Catchwords: PRACTICE AND PROCEDURE - Defamation - Uniform Civil Procedure Rules - Rule 33.4 - Notice of motion to set aside interlocutory subpoenas - Whether subpoenas an abuse of process - No legitimate forensic issue identifying any non-plaintiff company subject to any defamatory imputation - No legitimate forensic question that plaintiff is not an excluded company without adducing evidence that such an issue exists - Subpoenas set aside except for one amended subpoena containing legitimate purpose - Costs in the cause when motion heard Legislation Cited: Corporations Act 2001 (Cth)
Defamation Act 2005
Uniform Civil Procedure Rules 2005Category: Interlocutory applications Parties: Palace Films Pty Ltd (P1)
Antonio Zeccola (P2)
Benjamin Zeccola (P3)Applicants seeking orders - Balwyn Cinema Holdings Pty Ltd; Palace Enterprises Pty Ltd, Palace Cinema Management Pty Ltd; Palace Cinema Nominees Pty Ltd; Dendy Cinema Brighton (Vic) Pty Ltd
Fairfax Media Publications Pty Ltd (D1)
Brian Rosen (D2)
Michaela Boland (D3)
Screenhub Pty Ltd (D4)
John Paxinos (D5)
Alexander Prior (D6)Representation: Counsel:R Rasmussen (P1 and Applicants)
A Dawson (D1-D3)
Solicitors:
Millens Pty Ltd, Lawyers by their Sydney agents, Patterson Houen & Commins (P1-P3 and for the Applicants seeking orders)
Banki Haddock Fiora (D1-D3)
Kennedys (Australasia) Pty Ltd Lawyers (D4-D6)

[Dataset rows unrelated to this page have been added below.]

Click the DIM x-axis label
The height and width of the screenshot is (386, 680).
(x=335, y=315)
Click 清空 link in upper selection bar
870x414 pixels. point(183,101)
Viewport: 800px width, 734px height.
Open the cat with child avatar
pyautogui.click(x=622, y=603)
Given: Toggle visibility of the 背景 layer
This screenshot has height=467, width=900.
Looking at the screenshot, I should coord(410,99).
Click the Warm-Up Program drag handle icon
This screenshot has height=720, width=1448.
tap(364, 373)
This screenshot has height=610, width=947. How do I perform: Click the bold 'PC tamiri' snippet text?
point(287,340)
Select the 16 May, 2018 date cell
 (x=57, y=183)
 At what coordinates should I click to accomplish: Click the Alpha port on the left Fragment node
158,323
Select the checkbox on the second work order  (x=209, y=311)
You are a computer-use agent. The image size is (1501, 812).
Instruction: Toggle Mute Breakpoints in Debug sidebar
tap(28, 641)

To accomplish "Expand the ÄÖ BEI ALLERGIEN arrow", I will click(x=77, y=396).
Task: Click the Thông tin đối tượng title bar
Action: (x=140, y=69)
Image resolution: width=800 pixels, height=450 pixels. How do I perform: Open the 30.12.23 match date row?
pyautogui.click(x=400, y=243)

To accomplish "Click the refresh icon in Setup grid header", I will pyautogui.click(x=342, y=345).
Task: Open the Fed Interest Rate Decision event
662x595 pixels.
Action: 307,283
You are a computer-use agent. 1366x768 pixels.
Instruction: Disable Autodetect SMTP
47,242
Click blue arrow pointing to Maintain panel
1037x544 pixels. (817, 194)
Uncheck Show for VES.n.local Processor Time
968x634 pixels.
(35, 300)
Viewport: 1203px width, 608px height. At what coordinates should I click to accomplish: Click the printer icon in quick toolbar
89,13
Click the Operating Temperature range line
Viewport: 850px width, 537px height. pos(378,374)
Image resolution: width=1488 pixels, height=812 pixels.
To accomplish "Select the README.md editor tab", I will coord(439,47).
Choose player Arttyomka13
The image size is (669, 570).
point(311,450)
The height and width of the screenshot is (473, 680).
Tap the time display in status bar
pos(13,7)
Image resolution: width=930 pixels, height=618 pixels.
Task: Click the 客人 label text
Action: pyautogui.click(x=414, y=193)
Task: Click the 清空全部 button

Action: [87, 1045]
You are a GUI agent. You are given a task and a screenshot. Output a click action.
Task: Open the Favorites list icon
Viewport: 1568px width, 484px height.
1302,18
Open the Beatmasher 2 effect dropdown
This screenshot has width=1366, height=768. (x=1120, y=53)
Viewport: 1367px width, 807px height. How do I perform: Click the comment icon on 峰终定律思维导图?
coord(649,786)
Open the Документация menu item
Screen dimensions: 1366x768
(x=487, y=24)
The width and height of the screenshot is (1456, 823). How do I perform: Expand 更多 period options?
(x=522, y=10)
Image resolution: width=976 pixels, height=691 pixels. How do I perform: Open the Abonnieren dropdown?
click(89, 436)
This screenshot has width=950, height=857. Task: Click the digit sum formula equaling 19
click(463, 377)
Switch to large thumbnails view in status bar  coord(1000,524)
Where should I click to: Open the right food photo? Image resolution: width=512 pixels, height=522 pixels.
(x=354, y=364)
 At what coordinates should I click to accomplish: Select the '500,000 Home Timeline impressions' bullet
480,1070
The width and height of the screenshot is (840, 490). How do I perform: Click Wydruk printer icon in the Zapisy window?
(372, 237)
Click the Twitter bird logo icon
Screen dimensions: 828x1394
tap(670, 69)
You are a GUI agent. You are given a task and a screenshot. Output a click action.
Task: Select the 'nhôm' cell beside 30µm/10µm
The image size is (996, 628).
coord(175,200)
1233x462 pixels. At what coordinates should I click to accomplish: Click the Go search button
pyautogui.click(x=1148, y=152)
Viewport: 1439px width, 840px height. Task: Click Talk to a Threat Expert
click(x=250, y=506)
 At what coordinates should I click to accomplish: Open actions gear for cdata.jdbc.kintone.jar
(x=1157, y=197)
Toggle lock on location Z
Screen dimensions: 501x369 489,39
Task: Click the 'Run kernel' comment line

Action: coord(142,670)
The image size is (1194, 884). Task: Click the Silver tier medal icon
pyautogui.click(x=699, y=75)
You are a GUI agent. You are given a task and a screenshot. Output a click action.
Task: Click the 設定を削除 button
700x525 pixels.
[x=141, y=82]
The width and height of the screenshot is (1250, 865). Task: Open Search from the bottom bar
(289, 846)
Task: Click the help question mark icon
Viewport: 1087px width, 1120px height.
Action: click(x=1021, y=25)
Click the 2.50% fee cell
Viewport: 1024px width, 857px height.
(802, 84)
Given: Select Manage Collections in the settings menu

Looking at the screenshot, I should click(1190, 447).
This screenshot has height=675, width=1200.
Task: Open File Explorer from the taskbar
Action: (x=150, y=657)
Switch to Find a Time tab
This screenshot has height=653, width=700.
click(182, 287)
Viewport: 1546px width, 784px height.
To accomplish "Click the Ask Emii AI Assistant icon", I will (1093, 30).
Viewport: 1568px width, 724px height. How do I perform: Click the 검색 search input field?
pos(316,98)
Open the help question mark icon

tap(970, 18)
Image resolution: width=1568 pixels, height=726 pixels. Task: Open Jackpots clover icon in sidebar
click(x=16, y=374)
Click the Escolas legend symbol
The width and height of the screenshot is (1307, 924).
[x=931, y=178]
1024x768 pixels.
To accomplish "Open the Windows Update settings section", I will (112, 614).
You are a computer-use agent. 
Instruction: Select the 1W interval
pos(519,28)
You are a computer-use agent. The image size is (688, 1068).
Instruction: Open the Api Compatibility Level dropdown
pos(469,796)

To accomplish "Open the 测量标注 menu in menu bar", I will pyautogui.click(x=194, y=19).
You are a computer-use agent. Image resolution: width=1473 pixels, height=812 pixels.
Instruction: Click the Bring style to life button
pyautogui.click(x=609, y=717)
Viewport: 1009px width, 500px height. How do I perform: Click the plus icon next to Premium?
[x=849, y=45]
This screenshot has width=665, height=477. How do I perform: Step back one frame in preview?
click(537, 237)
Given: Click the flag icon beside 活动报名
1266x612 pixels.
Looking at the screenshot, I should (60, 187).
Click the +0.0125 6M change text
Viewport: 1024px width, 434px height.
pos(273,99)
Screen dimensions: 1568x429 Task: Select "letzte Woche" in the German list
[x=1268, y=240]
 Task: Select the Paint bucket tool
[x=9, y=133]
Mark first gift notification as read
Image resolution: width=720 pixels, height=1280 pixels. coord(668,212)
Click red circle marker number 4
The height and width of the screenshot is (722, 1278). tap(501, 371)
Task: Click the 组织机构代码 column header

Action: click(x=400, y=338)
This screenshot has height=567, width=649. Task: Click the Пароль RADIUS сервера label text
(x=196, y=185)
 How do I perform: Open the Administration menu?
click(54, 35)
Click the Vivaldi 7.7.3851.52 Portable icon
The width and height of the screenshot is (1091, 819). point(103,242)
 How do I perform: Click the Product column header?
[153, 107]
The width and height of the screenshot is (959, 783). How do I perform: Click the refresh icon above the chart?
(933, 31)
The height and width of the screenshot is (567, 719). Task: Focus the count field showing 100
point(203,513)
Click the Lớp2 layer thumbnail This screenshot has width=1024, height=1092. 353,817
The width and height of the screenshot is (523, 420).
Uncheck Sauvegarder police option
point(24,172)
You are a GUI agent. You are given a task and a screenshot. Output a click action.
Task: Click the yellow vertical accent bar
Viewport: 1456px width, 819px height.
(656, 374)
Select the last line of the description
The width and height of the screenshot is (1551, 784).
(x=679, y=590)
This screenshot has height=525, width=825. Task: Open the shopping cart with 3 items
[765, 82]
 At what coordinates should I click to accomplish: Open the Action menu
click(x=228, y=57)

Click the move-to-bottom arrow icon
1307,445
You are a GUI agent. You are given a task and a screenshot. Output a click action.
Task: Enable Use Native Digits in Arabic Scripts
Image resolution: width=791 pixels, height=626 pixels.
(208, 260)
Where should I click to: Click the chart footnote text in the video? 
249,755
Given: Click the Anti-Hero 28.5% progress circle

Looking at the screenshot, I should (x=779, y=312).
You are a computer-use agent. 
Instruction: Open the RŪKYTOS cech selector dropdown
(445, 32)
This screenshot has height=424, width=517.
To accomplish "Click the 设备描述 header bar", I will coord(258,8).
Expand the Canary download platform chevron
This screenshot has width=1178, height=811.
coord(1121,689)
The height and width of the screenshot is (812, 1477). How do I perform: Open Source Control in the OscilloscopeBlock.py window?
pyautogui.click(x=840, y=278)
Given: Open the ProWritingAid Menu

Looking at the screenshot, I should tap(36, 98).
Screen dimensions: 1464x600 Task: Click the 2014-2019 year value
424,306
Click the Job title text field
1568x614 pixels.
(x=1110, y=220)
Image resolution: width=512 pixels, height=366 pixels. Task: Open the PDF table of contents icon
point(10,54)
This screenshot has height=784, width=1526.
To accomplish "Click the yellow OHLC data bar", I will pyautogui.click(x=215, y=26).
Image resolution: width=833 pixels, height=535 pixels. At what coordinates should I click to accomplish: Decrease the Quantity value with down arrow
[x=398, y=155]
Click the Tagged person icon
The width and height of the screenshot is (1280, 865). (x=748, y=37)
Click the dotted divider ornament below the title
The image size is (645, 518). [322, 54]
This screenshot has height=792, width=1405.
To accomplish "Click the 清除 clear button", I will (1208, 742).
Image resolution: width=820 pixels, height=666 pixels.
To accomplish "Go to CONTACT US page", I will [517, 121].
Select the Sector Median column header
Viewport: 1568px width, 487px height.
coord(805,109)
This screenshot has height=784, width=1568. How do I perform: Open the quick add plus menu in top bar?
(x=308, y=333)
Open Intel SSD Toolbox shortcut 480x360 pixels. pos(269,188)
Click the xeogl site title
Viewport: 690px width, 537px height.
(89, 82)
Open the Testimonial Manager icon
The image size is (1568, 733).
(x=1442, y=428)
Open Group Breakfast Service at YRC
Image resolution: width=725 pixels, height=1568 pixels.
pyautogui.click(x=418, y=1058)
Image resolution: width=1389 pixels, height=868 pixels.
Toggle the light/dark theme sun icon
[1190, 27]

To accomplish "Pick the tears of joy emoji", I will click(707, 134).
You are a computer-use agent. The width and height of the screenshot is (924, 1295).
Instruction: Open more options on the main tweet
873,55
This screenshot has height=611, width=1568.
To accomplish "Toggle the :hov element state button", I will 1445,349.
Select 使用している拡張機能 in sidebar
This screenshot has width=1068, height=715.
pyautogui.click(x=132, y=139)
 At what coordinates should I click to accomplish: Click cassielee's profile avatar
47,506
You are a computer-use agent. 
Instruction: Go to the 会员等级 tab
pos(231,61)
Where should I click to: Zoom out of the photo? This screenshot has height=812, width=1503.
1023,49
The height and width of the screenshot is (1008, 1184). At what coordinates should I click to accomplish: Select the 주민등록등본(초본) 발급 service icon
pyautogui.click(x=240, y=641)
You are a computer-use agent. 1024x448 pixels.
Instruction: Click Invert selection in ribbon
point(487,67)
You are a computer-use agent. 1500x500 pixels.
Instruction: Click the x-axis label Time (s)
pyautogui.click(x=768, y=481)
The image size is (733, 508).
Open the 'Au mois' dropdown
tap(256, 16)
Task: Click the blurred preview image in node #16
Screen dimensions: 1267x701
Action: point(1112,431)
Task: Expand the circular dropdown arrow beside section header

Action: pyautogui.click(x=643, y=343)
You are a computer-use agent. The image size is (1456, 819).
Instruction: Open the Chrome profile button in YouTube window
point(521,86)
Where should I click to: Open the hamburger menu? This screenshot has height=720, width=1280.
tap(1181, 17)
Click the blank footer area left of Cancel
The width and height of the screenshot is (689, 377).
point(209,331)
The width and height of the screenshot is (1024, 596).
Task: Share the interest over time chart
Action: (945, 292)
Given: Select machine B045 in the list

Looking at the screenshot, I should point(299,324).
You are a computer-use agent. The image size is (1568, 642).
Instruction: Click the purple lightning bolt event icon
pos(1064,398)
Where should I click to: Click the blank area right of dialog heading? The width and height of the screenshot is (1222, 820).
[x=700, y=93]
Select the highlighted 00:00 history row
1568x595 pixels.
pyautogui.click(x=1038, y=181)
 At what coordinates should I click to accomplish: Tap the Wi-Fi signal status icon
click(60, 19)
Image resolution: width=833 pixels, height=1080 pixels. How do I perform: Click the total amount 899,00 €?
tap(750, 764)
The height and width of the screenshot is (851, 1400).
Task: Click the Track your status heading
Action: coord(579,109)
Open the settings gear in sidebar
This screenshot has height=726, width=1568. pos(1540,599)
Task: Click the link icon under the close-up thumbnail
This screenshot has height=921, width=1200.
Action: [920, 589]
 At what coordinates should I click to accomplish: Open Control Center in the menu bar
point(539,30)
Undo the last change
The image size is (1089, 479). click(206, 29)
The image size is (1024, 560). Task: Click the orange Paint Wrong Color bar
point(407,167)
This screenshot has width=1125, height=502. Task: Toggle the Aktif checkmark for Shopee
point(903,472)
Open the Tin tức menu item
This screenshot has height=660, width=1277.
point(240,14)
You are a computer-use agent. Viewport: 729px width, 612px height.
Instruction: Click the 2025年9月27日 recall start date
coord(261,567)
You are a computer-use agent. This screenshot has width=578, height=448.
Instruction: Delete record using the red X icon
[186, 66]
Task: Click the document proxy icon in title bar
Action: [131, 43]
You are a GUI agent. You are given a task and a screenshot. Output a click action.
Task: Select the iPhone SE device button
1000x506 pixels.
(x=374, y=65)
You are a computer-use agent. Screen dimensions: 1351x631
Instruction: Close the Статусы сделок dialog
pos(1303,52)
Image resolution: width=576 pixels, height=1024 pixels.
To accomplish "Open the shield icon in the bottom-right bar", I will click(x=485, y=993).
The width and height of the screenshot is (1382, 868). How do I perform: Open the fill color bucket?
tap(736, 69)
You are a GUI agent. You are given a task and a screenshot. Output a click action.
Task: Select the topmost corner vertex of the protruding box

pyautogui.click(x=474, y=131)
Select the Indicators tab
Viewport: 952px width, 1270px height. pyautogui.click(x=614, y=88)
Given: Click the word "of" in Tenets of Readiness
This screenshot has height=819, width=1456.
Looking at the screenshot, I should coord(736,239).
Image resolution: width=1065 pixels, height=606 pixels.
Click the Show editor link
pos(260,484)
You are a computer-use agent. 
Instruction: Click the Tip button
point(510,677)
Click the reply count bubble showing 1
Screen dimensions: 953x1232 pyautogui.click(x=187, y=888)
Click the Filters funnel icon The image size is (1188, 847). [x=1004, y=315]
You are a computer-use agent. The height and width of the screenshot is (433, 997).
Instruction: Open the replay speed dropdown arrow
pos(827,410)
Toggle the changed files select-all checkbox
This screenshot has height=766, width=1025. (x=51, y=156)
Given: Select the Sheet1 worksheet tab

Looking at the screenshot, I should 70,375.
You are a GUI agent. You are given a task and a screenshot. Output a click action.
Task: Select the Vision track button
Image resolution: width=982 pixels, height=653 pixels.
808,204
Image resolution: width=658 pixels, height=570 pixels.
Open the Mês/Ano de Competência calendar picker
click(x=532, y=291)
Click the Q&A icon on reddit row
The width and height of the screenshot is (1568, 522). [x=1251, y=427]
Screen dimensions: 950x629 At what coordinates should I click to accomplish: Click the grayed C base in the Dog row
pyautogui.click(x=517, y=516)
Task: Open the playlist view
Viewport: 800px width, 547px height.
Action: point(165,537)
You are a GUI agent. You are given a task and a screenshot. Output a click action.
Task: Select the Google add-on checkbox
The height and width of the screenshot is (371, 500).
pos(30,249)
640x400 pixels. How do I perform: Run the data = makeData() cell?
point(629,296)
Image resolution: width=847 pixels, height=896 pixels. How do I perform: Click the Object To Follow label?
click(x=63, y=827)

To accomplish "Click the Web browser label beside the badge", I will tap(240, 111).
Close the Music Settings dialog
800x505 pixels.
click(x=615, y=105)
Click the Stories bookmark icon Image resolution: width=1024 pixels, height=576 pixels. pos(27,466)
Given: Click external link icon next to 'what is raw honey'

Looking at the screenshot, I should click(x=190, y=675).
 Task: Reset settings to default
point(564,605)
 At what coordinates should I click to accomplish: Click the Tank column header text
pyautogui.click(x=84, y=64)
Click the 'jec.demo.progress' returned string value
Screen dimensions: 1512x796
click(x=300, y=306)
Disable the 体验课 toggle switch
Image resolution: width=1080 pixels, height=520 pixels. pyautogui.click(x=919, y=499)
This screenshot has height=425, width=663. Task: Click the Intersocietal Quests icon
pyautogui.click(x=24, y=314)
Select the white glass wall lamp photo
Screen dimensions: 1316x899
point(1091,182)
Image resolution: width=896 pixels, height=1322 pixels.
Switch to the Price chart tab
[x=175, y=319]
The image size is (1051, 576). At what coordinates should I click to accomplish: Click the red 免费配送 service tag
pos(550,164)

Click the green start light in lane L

File Number(s): 2009/00297851 Publication restriction: NIL
ex tempore Judgment - Notice Of Motion
HIS HONOUR: This is a notice of motion brought by the first plaintiff and five other companies in which the applicants together seek orders of the Court setting aside subpoenas which have been addressed by the defendants to each of the applicants other than the first plaintiff.
Some history of the current proceedings is necessary.
The first plaintiff, Palace Films Pty Limited, together with two other plaintiffs, Antonio and Benjamin Zeccola, bring proceedings against the three defendants, Fairfax Media Publications Pty Limited, Brian Rosen and Michaela Boland, claiming damages for defamation arising out of a publication which is said to have occurred on 15 July 2009 and, as well, by earlier communications between the three defendants.
The allegedly defamatory material that was published on 15 July 2009 is annexed to the Second Further Amended Statement of Claim, and addresses itself to matters concerning the distribution of films and, putting it generally, the lack of timely payment by film distributors to film producers. It also deals with the resultant financial position in which film producers find themselves.
The first plaintiff pleads that it was the subject of the article and that there are a number of defamatory imputations which arise from the article and which refer to it. It also pleads that in accordance with s 9 of the Defamation Act 2005 it is not prohibited from bringing the defamation proceedings because it is an excluded corporation.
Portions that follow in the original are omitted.